Спросите, почему мы именно здесь? Очень просто — рельеф, мать его карпатскую за левую ногу с тройным переворотом! Отсюда на правую позицию, с учётом уклонов и поворотов, ограничивающих скорость, добираться часа три. А на центральную — четыре с половиной. Причём справа налево ехать три с половиной часа, а со средней на правую — пять. Такая вот горная арифметика, где три плюс два не равны два плюс три, а обе суммы дают ответ, отличный от пяти. Ну, и активность противника, если так можно сказать.

Первые двое суток вообще ничего не происходило. Это, с одной стороны, давало время на обустройство, с другой вызывало беспокойство, чем дальше — тем большее. Неужели противник узнал о цели нашего приезда и решил либо свернуть деятельность, либо перенести её в другое место. Либо, как подсказал дед, и эта версия была в буквальном смысле пугающе правдоподобной — сперва разобраться с нами, а потом уже продолжить обычные «развлечения». Но на третий день произошёл очередной обстрел: на нашем правом фланге пытались накрыть пограничный наряд, но сперва промахнулись, потом поняли, что пограничников в укрытии так просто не достать и уже через пятнадцать минут прекратили стрельбу. Мы, находясь в тот момент на базе, узнали об обстреле примерно тогда, когда он закончился. Пока доехали «на экскурсию», противники, разумеется, уже сидели дома и отмечали успех — ну, или смывали горький привкус неудачи, без разницы.

Местные специалисты говорили, что и места, откуда стреляют, и цели выбираются хаотично и непредсказуемо, но в теории правый фланг должен был стать наименее вероятным местом обстрела. Следующие сутки прошли спокойно, потом «неизвестные бандиты» не прицельно выпустили веером полтора десятка снарядов по нашей территории с центральной горы. Мы выехали на левый фланг — и, вот, сидим тут уже пятый день! Не непрерывно сидим, на ночлег уезжаем «на базу», но всё-таки!

А противник словно издевается: уже четыре раза подряд используют для обстрелов пусть и разные позиции, но все — на правом фланге! И с каждым днём, что там днём, с каждым часом оставаться здесь становилось всё труднее и труднее, поскольку всё сильнее терзала мысль: а вдруг про нас и нашу «засаду» знают? И именно потому держатся вне досягаемости? Но в таком случае менять позицию тоже бесполезно — враги тоже сменят её. Разве что это укрепит подозрения в наличии утечки, но и её не докажет, поскольку всегда есть место для случайности.

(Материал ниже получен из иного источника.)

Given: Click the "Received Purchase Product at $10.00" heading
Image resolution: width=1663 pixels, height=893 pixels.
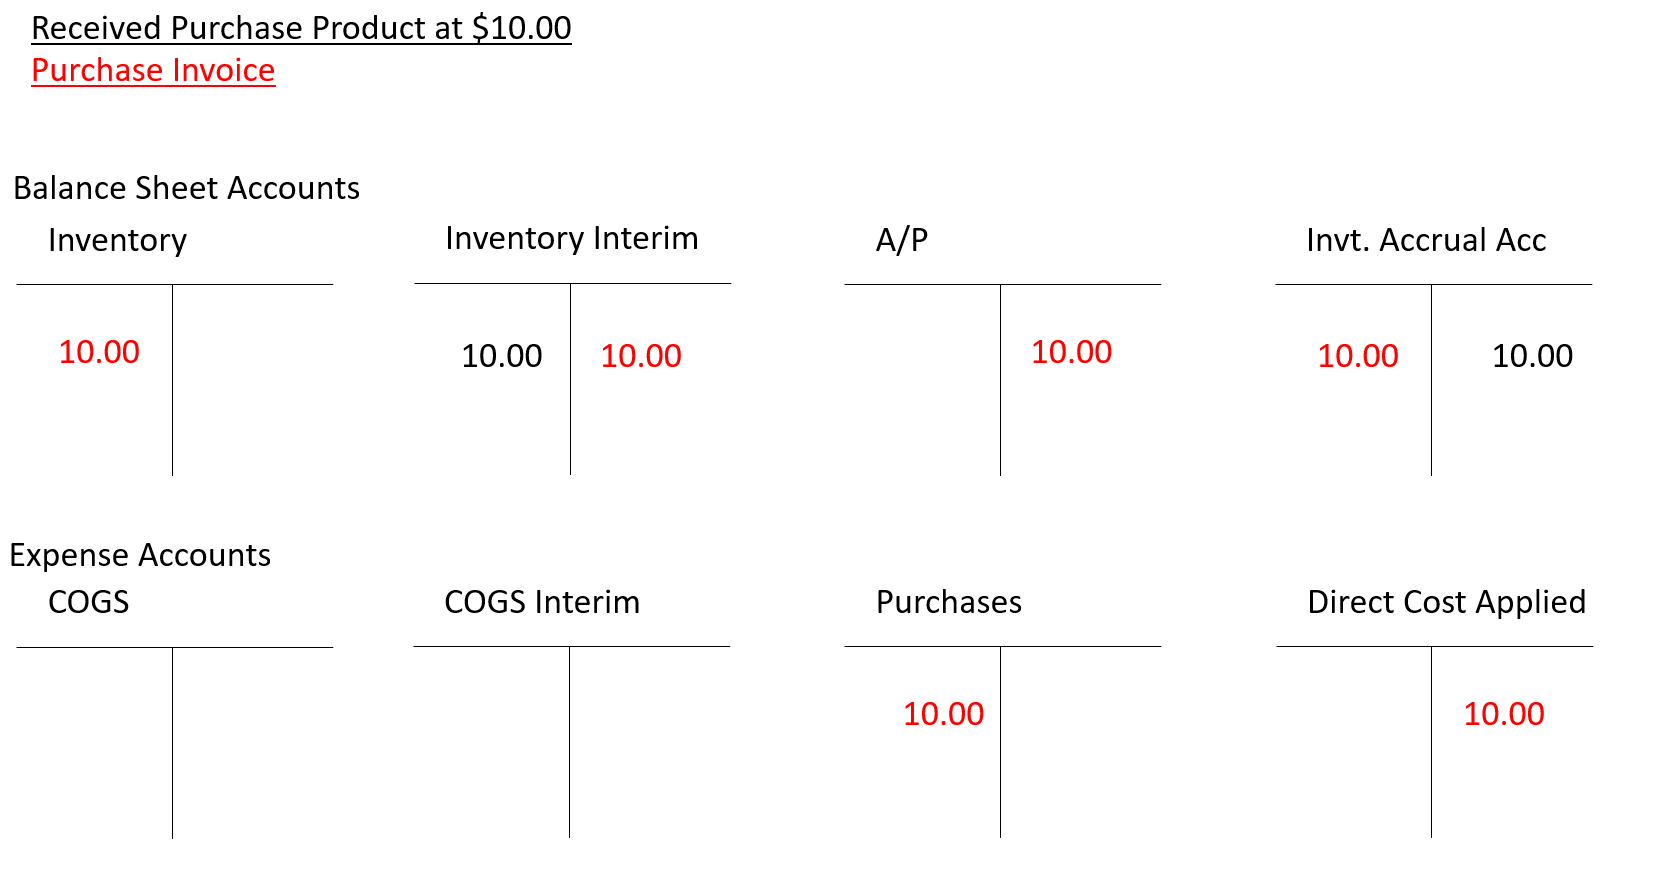Looking at the screenshot, I should click(x=301, y=28).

Чтобы немного отвлечься от переживаний повадился разговаривать с местными пограничниками. У них, конечно, служба, но в свободное время офицеры не упускали возможности поговорить со свежим человеком и узнать хоть какие-то новости из более цивилизованных мест Империи. Даже начальник заставы не брезговал беседами, причём, в отличие от подчинённых, придворными новостями и событиями не интересовался совсем. Он вообще считал, что достиг потолка в звании и должности: капитан и, как уже говорилось, начальник заставы. Для дальнейшего же роста требовалось сменить или место службы, или её характер, или и то, и другое. Конечно, порядок производства в следующее звание в министерстве финансов, к которому относилась Пограничная стража, отличался от армейского, но принцип сохранялся, тем более, что табель о рангах тоже общая. И капитану, чтобы стать ротмистром, требовалось поступить в одно из учебных заведений и успешно закончить его. Ну, и прямой должностной рост также не был возможен: над ним стоял начальник пограничного отряда в звании полковника, а у него три заместителя: два подполковника и майор, но майор — по финансовой части, и звание у него такое не случайно, а из-за другой вертикали подчинения. Чего только не узнаешь от тотальной скуки!

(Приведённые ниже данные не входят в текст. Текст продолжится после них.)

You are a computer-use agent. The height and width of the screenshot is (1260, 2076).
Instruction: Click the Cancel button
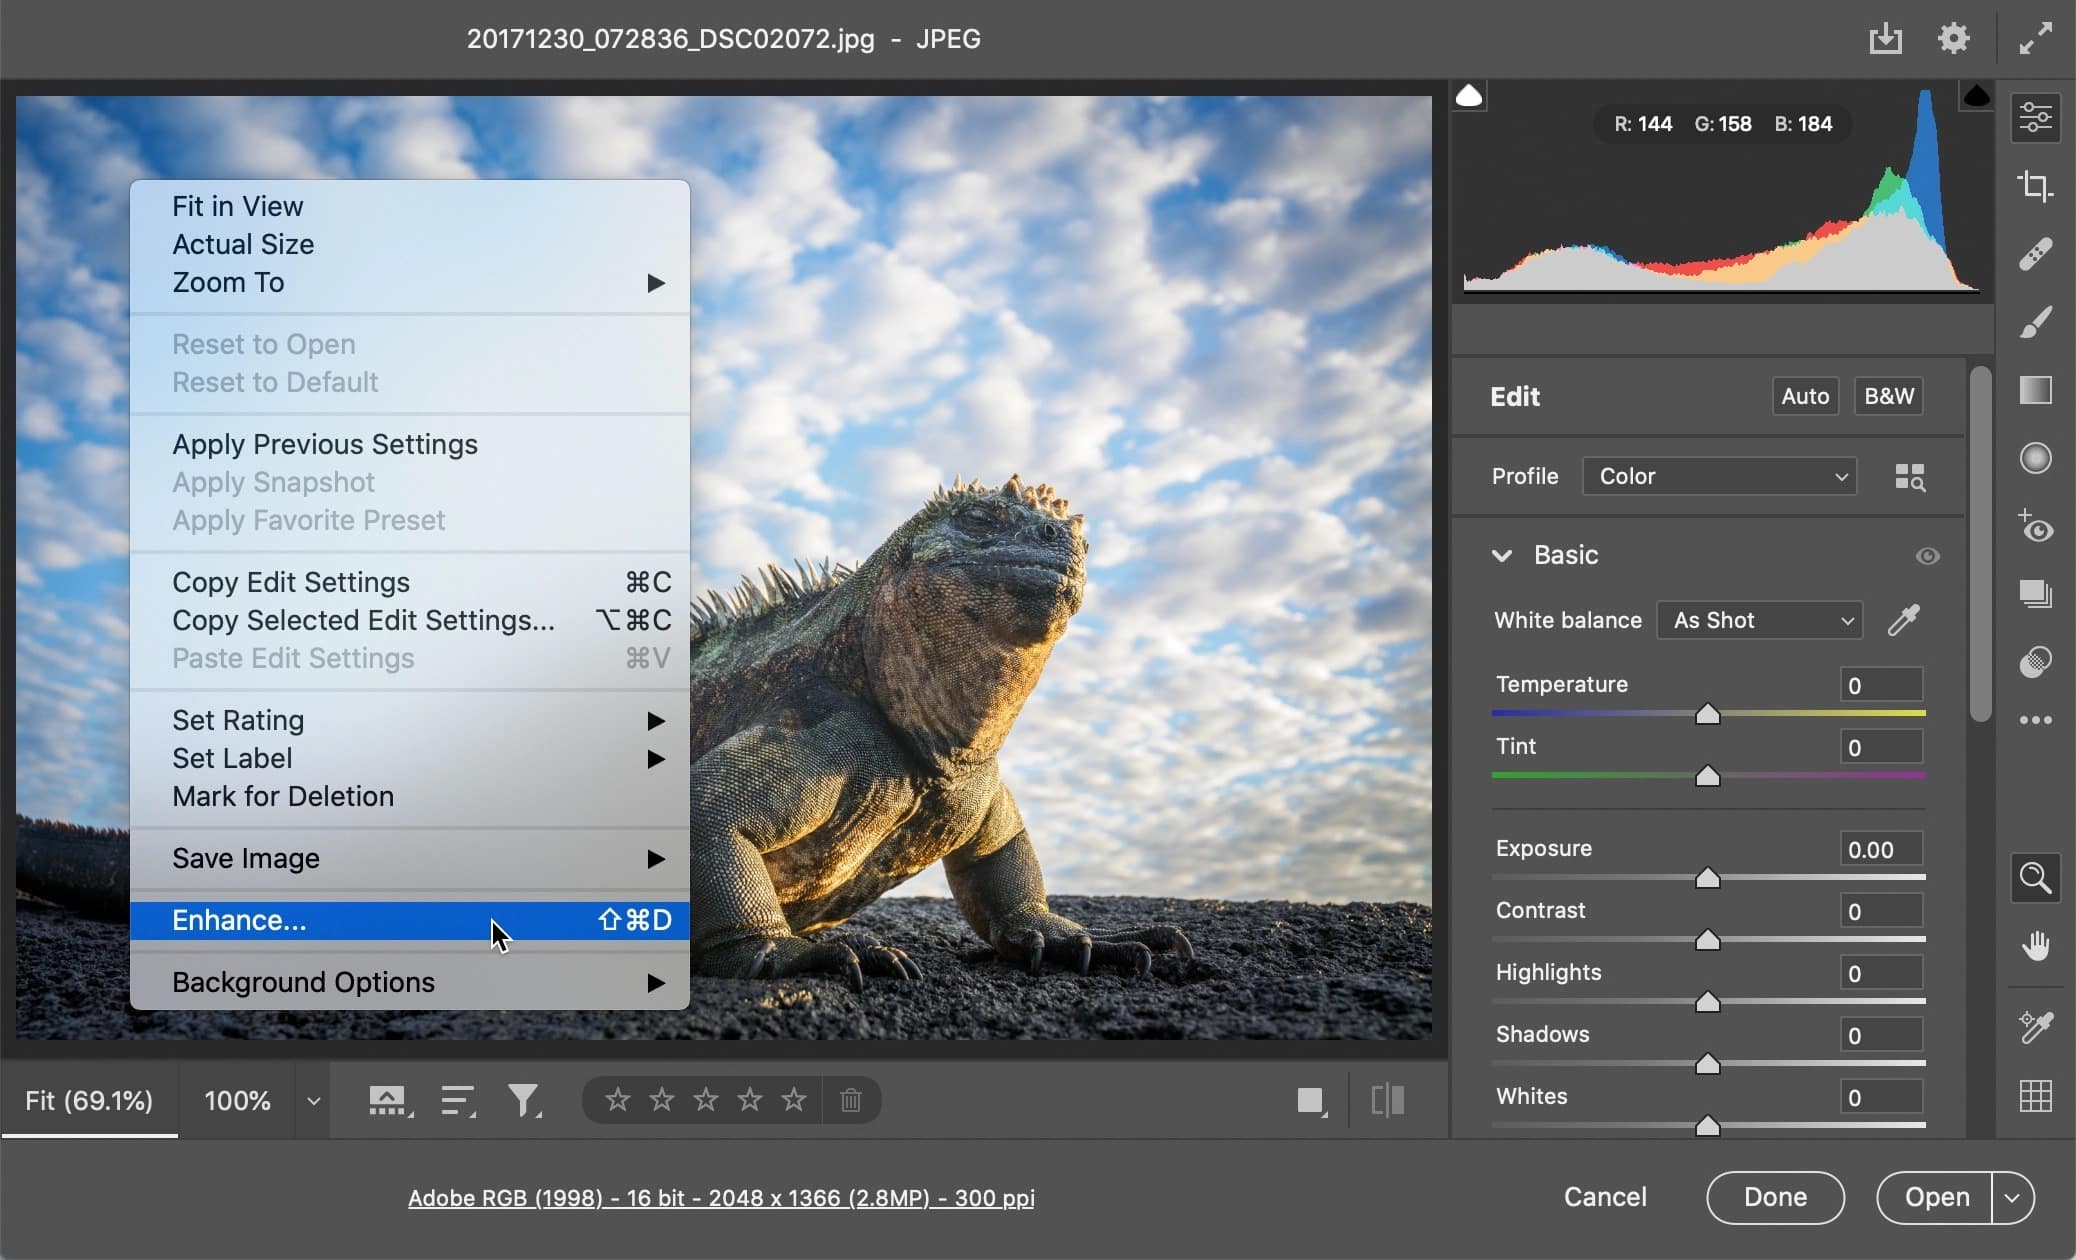pyautogui.click(x=1606, y=1196)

В общем, даже после успешной учёбы служить предстояло бы где-то в другом месте и в другом качестве. Он же не хотел лишний раз дёргаться — но не потому, что обленился или перегорел, а от того, что привык считать заставу с окрестностями своими владениями, чуть ли не манором. Ну и, соответственно, к безобразиям на своей территории тоже относился как к личному оскорблению. Но именно он наиболее убедительно настаивал на том, чтобы сидеть здесь и ждать. Как дичь в засаде, что должна сама прийти под выстрел. Правда, и сам он тоже толком не знал, из чего именно мы будем стрелять.

Может возникнуть вопрос, почему бы нам не разделиться: один миномёт поставить на правой позиции, второй — на левой и поймать врага с вероятностью две трети? Против оказались сразу СИБ, мой Вишенков и, как ни странно, начальник заставы. Причина была банальна: имеющегося охранения не хватит, чтобы обезопасить обе позиции от возможного нападения, а местные силы привлекать нельзя из соображений секретности. По мне, так это надуманно всё, но, с другой стороны — профессионалам виднее.

Так что сижу, скучаю, разговариваю с пограничником.

— Я вот одного не понимаю — зачем это всё румынам?

— Не уверен, что это именно румыны затеяли…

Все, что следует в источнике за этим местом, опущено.